Andriy Sadoviy, the mayor of Lviv, a western city near the Polish border, said late on Tuesday that air strikes had damaged power stations, cutting off electricity in some districts.

Olesksandr Kamyshin, head of Ukrainian railways, said Russian forces struck six stations in the center and west of the country. There were no injuries among rail workers or passengers, he said on Twitter.

Two Russian missile strikes in central Kirovohrad resulted in an unspecified number deaths and injuries, the Ukrainian armed forces southern district said.

Nearly 10 weeks into a war that has killed thousands, destroyed cities and driven 5 million Ukrainians to flee abroad, Russian President Vladimir Putin raised the economic stakes for Kyiv’s Western backers on Tuesday by announcing plans to block the export of vital Russian raw materials.

“If you don’t stand up to dictators, history has shown us, they keep coming, they keep coming,” U.S. President Joe Biden told assembly line workers at a Lockheed Martin plant in Alabama that produces the Javelin anti-tank missile, a weapon that has helped Ukraine fight Russia’s invasion.

Biden used the visit to press the U.S. Congress to approve his proposed $33 billion assistance package for Ukraine, including more than $20 billion in military aid.

The European Union said new sanctions on Russia would target its oil industry and banks, and that it also planned to replace two-thirds of its Russian gas use by the end of 2022, part of efforts to deplete Moscow’s war chest.

British Prime Minister Boris Johnson announced an additional 300 million pounds ($375 million) in aid, and told Ukrainian lawmakers by video link it was “Ukraine’s finest hour,” echoing wartime leader Winston’s Churchill’s famous words to Britons.

French President Emmanuel Macron urged Putin in a phone call on Tuesday to order an immediate ceasefire in Ukraine and to lift Russia’s embargo on Ukrainian exports via the Black Sea. Putin said Russia remained open to dialog, the Kremlin said.

Zelenskiy put the preliminary cost of war damage in Ukraine so far at around $600 billion.
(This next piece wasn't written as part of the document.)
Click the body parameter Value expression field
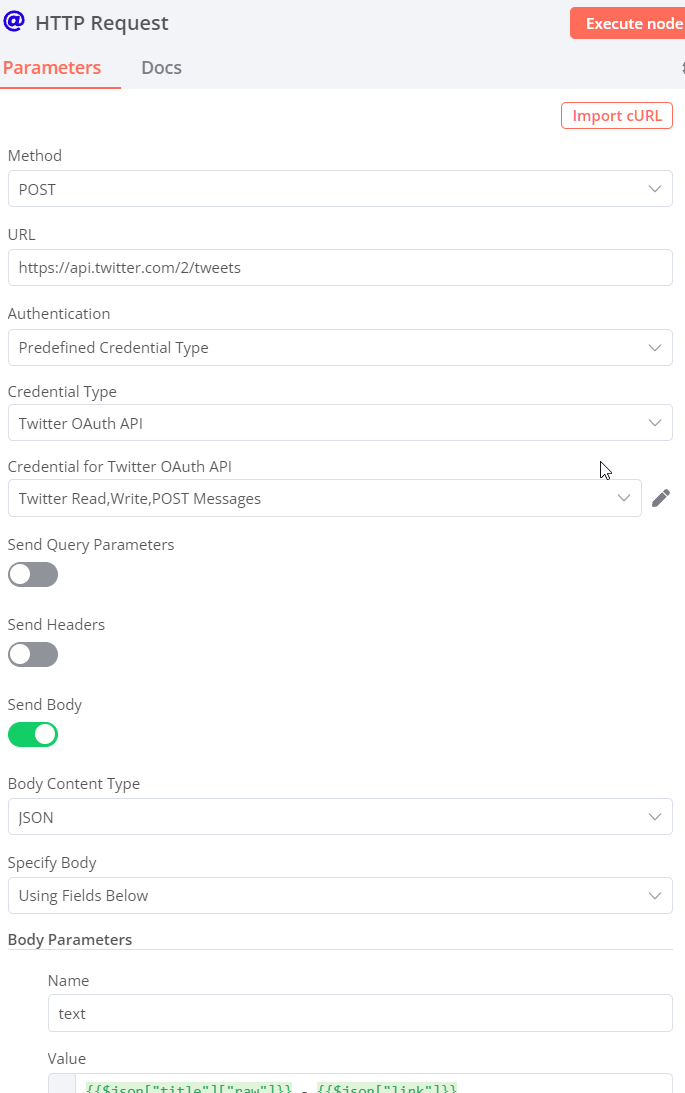Screen dimensions: 685x1093 (x=370, y=1085)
He urged foreign companies to pull out of the Russian market because not doing so “means you are directly supporting that war machine.”

Pummeled by Western sanctions, Russia’s own $1.8 trillion economy is heading for its biggest contraction since the years following the 1991 break-up of the Soviet Union.
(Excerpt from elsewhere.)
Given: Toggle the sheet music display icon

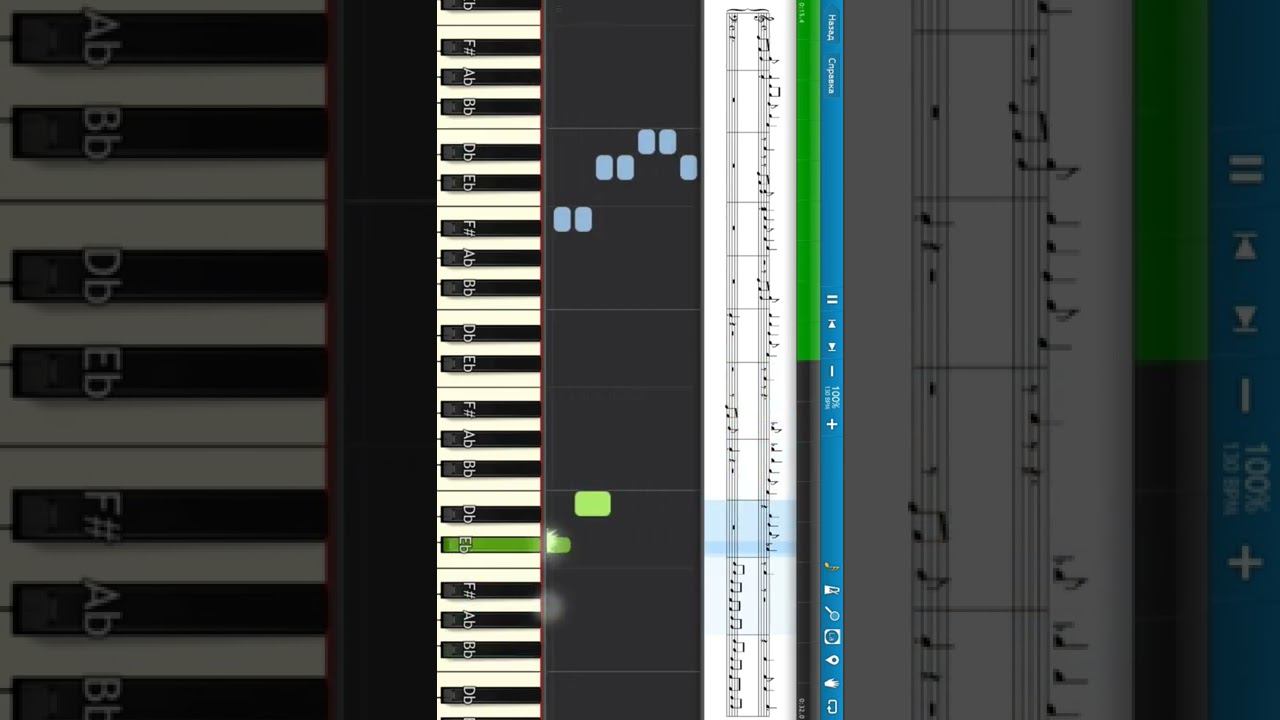Looking at the screenshot, I should tap(832, 637).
Under the decree signed by Putin on Tuesday, Russia’s government has 10 days to draw up a sanctions list targeting specific people and entities in “unfriendly” states.

Mariupol, a city of 400,000 before Russia launched its invasion on Feb. 24, has seen the bloodiest fighting of the war, enduring weeks of siege and shelling.

In a Telegram video from the steel plant, Captain Sviatoslav Palamar of Ukraine’s Azov Regiment said Russia had pounded Azovstal with naval and barrel artillery through the night and dropped heavy bombs from planes.

“As of this moment, a powerful assault on the territory of the Azovstal plant is under way with the support of armored vehicles, tanks, attempts to land on boats and a large number of infantry,” Palamar said.

Reuters could not independently verify his account. However, Reuters images on Monday showed volleys of rockets fired from a Russian truck-mounted launcher towards Azovstal.